Extends group with a compact-ish array of atom pointers:

type(atom_ap), allocatable :: a(:)
integer :: amax

igroup gives atoms a group-local id and supports cleanup/compaction after detaches. This is the main bridge from linked membership to indexed access.

cgroup

Extends igroup with linked-cell storage:

integer, allocatable :: head(:,:,:)
integer, allocatable :: next(:)

It tessellates the simulation box and sorts indexed atoms into cells for neighbor search.

ngroup

Extends igroup and represents an interaction group with neighbors.

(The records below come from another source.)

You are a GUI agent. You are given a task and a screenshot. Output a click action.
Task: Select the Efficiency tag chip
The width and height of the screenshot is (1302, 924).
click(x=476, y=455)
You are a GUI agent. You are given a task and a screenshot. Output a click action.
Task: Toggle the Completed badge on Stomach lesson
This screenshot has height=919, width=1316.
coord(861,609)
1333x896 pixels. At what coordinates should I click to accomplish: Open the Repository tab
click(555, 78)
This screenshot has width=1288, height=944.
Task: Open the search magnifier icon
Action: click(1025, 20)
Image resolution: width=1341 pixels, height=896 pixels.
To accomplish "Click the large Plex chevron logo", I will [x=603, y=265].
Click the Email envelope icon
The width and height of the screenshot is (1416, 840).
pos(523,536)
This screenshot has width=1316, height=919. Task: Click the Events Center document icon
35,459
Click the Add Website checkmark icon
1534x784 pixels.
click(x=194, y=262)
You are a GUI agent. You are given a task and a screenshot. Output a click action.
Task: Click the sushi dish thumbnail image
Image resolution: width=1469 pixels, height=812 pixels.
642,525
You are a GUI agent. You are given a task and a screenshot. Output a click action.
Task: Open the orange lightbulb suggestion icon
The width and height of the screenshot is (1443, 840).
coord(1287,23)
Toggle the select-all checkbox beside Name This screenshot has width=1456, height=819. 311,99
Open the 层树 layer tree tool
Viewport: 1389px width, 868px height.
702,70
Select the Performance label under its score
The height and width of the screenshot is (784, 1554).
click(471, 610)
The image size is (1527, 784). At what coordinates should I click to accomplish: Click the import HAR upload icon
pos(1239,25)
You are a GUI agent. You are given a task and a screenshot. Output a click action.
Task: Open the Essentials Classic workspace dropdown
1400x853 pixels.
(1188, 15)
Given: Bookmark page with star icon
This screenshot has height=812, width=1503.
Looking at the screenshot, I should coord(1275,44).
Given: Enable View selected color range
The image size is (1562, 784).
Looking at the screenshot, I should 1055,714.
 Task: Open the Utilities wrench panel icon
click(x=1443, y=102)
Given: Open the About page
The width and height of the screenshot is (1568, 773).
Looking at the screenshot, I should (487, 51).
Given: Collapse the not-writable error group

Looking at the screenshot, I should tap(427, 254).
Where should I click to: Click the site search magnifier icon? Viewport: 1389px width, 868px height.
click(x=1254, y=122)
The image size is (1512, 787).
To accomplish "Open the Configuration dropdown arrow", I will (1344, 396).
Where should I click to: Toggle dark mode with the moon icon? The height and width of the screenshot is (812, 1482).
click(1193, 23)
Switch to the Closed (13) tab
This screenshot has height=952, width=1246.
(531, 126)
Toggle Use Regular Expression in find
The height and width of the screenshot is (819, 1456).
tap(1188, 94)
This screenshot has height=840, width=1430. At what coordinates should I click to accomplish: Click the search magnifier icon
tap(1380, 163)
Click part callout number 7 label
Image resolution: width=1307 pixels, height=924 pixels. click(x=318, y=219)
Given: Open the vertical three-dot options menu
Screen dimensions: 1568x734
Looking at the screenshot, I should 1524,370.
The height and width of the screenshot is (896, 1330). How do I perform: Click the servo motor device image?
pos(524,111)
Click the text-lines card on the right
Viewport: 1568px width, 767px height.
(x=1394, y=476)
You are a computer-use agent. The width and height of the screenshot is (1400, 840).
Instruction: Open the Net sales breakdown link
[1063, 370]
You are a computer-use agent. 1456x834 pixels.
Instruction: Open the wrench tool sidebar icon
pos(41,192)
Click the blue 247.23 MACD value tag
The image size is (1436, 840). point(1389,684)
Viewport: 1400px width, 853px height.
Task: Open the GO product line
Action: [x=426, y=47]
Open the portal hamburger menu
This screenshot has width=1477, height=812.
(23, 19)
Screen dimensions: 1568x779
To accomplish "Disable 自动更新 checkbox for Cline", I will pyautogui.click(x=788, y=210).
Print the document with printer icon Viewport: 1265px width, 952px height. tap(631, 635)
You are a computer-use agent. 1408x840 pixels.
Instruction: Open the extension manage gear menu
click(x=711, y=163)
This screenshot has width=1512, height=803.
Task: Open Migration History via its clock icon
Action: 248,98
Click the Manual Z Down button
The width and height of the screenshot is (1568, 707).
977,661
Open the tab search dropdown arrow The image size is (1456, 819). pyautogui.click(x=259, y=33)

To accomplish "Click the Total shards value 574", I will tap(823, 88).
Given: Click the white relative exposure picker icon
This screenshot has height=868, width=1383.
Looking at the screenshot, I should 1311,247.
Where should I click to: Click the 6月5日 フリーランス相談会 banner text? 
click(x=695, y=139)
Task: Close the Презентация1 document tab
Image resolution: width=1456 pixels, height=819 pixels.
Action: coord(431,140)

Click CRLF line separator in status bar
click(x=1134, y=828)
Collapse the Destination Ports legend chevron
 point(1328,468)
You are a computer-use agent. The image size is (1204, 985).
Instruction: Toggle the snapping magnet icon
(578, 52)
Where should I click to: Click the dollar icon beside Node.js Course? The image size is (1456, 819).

It owns:

  • ref: atoms for which forces are computed.
  • b: candidate neighbor group, as a cgroup.
  • nn(:) and list(:,:): dense neighbor-list arrays.
  • procedure pointers for neighbor search strategy.
  • deferred interact and cli procedures implemented by concrete interaction modules.

ngroup instances are registered in ngindex and executed in order.

Execution Flow

  1. Main.F90 initializes RNG, elements, variables, groups, registries, and parser options.
  2. The input loop calls read_line, reads the first token, then calls execute_command.
  3. Commands create atoms directly into sys, modify gsel, save gr(i), configure interactions/output/integrators, and run workflows.
  4. dinamic performs an initial interact(.false.), then repeats integration A, interaction, integration B, output/checkpoint/block hooks.
  5. interact calls test_update, zeroes forces/energies for system and ghosts, dispatches every ngroup, dispatches bonded force-field groups, writes optional output, and evaluates CV force aggregation.

Current Dynamic-To-Dense Pipeline

Implemented pieces:

  • group%alist: editable arbitrary selections.
  • igroup%a(:): indexed atom pointer array compiled from group membership.
  • cgroup%head/next: linked-cell compact search structure.
  • ngroup%nn/list: dense neighbor-list storage consumed by interaction kernels.
  • group_switch_vectorial: optional contiguous group vectors for selected vector algorithms.

Missing or incomplete pieces:

  • There is no single immutable compiled simulation state.
  • Atom payloads remain pointer-rich even when neighbor lists are dense.
  • Ghost activation/deactivation mutates group membership at runtime.
  • Invalidation is distributed through group flags, listed/tessellated flags, and displacement checks.

Architectural Invariants

  • All groups must be indexed in gindex and have an id.
  • Atom group membership is mirrored: group linked-list membership and atom gr/id membership must stay consistent.
  • igroup indices are group-local; atom%gid(g) maps an atom to its id inside a specific indexed group.
  • ngroup%list(i,m) stores neighbor ids in the ngroup index space, not raw system atom ids.
  • ngroup%ref and ngroup%b must be attached before ngroup itself is used for neighbor sorting.

Open Questions

  • The intended long-term split between group, igroup, cgroup, and ngroup is clearer than before, but still not documented in source-level invariants.
  • group_switch_vectorial is marked TODO/delete in comments but still present and used by algorithms; its future role is uncertain.
  • Interaction creation no longer has the older explicit nomoreigs freeze. Runtime behavior now allows interact declarations to call test_update immediately; whether late interaction creation is intended needs project-owner confirmation.